------ INFORMATION PROVIDED

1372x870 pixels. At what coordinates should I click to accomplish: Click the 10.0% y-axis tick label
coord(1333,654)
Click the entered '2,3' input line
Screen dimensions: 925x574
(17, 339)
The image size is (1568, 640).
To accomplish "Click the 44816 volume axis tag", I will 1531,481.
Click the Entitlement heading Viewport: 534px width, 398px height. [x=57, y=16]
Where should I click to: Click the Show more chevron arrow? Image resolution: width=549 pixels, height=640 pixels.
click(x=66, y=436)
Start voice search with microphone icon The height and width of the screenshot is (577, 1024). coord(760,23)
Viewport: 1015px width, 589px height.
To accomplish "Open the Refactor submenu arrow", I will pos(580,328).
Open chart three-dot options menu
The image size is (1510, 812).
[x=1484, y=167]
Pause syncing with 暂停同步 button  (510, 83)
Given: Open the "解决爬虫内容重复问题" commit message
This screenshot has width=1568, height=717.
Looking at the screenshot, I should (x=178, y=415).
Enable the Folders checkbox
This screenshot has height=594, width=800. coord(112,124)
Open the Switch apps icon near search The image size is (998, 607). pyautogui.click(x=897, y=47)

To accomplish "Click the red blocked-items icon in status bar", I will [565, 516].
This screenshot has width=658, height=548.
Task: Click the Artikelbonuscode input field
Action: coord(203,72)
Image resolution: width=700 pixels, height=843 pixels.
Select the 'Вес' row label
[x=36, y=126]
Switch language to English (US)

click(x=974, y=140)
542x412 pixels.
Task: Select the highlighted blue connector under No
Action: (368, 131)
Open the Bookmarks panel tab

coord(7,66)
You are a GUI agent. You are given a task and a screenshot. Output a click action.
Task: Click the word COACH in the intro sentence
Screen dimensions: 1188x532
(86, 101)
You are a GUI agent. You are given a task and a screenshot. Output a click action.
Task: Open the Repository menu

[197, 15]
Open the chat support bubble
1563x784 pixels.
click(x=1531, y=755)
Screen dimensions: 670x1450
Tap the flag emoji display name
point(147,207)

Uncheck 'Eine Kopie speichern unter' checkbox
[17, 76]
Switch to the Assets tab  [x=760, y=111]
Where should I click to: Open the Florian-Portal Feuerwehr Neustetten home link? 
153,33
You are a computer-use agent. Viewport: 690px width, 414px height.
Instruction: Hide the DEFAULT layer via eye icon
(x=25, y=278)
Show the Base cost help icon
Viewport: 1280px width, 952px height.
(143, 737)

------------

→ **WHAT IS NEEDED**
Please retype the data above, from its very start through the line containing "Start voice search", keeping every character unchanged.

→ **RESULT BELOW**
1372x870 pixels. At what coordinates should I click to accomplish: Click the 10.0% y-axis tick label
coord(1333,654)
Click the entered '2,3' input line
Screen dimensions: 925x574
(17, 339)
The image size is (1568, 640).
To accomplish "Click the 44816 volume axis tag", I will 1531,481.
Click the Entitlement heading Viewport: 534px width, 398px height. [x=57, y=16]
Where should I click to: Click the Show more chevron arrow? Image resolution: width=549 pixels, height=640 pixels.
click(x=66, y=436)
Start voice search with microphone icon The height and width of the screenshot is (577, 1024). coord(760,23)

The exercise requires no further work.